======== Texte présenté ========

Donc à mon avis, même si ce fichier NEEDED.ELF.2 manque, portage va chercher les infos en direct.

Et de toute façon, même si ce n'est pas le cas, emerge ne va pas planter pour si peu, ou alors c'est un bug.

Dans le pire des cas, si un jour tu tombes sur un paquet qui est inutilisable avec la feature preserved-libs, tout ce qu'il peut arriver c'est que lorsque tu lances un programme tu obtiennes une erreur dans le genre :

 *Quote:*   

> 
> 
> foobar{.so}: cannot load shared object file: No such file or directory
> 
> 

 

C'est le comportement actuel, et dans ce cas, un bon vieux revdep-rebuild réglera le problème définitivement pour ce paquet.

----------

## Link31

 *netfab wrote:*   

> Et de toute façon, même si ce n'est pas le cas, emerge ne va pas planter pour si peu, ou alors c'est un bug.

======== Relevé ========

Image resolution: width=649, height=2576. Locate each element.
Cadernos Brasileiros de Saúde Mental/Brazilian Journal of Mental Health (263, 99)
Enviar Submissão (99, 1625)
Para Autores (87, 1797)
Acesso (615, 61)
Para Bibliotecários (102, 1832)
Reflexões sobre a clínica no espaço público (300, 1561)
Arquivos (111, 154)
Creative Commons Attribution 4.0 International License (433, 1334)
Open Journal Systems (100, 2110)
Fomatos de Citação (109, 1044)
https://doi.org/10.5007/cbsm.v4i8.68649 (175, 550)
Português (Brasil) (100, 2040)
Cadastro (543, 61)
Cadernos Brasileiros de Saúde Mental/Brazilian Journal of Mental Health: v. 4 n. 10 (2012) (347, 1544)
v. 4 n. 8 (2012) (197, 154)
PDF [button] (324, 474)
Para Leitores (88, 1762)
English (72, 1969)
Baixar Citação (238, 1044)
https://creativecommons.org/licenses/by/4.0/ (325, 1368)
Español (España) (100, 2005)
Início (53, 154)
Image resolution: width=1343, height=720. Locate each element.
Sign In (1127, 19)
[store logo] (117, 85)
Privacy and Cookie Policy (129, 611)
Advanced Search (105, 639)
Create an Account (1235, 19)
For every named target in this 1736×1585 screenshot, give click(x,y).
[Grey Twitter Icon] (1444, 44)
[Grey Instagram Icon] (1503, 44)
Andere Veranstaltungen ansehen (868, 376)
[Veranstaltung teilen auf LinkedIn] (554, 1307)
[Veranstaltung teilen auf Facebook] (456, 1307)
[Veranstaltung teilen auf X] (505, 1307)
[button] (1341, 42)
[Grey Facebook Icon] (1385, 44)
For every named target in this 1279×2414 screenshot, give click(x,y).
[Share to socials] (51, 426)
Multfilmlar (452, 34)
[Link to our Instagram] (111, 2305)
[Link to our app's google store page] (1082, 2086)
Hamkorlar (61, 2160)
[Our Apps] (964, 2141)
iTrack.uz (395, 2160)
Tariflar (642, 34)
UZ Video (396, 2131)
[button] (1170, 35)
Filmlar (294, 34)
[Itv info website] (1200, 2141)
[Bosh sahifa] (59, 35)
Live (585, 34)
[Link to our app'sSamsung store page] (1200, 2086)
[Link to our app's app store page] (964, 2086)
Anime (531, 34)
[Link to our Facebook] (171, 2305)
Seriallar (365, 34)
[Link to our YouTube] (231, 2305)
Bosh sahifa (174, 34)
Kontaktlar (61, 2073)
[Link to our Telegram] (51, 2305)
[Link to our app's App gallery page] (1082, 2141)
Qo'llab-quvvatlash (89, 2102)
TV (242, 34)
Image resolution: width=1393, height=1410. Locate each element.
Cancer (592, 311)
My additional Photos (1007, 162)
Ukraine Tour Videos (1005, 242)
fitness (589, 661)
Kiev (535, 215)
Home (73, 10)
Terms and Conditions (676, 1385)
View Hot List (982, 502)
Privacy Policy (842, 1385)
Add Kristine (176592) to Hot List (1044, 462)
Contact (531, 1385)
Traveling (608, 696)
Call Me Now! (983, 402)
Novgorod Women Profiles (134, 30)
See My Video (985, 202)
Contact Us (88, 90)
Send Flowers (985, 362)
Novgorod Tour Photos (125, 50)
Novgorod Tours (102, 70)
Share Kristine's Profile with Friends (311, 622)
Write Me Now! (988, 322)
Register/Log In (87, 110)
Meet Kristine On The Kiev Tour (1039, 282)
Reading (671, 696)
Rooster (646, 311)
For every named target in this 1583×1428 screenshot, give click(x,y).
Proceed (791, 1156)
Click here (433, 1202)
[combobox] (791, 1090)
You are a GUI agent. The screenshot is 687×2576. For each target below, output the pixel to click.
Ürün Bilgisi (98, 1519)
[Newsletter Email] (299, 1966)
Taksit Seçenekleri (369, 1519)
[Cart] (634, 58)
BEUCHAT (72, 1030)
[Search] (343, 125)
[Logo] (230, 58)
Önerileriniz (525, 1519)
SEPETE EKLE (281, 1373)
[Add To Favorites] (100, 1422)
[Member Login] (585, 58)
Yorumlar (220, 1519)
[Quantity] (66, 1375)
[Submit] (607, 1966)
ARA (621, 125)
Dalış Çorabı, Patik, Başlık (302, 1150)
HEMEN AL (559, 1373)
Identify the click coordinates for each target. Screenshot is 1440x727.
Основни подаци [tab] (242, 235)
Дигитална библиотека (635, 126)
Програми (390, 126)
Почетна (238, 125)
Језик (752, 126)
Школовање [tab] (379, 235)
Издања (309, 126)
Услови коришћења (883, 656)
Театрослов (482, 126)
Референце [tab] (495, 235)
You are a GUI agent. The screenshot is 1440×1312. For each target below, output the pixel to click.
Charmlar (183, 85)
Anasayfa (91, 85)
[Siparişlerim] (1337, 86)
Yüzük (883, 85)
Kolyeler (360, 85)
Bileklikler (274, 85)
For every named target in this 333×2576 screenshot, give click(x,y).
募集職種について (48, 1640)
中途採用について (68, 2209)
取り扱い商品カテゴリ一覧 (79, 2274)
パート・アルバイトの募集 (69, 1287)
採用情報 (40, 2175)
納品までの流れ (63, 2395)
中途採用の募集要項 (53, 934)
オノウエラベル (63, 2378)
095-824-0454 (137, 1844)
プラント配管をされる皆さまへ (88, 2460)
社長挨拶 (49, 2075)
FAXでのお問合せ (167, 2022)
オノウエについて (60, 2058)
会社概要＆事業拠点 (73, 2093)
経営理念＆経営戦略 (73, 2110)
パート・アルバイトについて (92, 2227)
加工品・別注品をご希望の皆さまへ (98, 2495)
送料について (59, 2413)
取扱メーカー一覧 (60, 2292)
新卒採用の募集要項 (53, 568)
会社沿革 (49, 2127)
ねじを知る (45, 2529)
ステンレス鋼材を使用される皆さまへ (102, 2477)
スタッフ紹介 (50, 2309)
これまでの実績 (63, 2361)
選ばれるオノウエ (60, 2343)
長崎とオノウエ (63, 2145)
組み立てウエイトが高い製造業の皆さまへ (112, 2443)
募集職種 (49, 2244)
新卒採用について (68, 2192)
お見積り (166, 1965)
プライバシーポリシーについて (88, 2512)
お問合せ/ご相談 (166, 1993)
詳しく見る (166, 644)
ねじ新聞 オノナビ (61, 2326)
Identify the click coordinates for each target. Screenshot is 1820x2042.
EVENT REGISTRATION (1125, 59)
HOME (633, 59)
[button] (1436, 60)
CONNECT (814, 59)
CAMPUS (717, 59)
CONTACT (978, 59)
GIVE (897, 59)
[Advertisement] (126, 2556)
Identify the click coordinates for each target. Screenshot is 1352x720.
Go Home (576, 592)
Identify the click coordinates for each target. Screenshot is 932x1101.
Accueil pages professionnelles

========

## Consignes
**A.** Les affirmations suivantes concordent-elles avec le texte présenté ci-dessus ? Pour chacune, répondez par oui ou non et citez les mots du texte qui tranchent. (i) Même si le fichier NEEDED.ELF.2 manque, portage va chercher les infos en direct. (ii) Si ce n'est pas le cas, emerge va planter. (iii) L'erreur apparaît au moment de l'installation du paquet.
**B.** D'après le texte présenté, quelle commande réglera le problème définitivement pour le paquet ?
**C.** Relevez tous les noms de logiciels, de commandes ou de fonctionnalités que cite le texte présenté, sans les noms de fichiers.

## Réponses complètes
**A.**
(i) Oui : « même si ce fichier NEEDED.ELF.2 manque, portage va chercher les infos en direct ».
(ii) Non : « emerge ne va pas planter pour si peu, ou alors c'est un bug ».
(iii) Non : « lorsque tu lances un programme tu obtiennes une erreur ».

**B.** Un bon vieux revdep-rebuild.

**C.** portage, emerge, preserved-libs, revdep-rebuild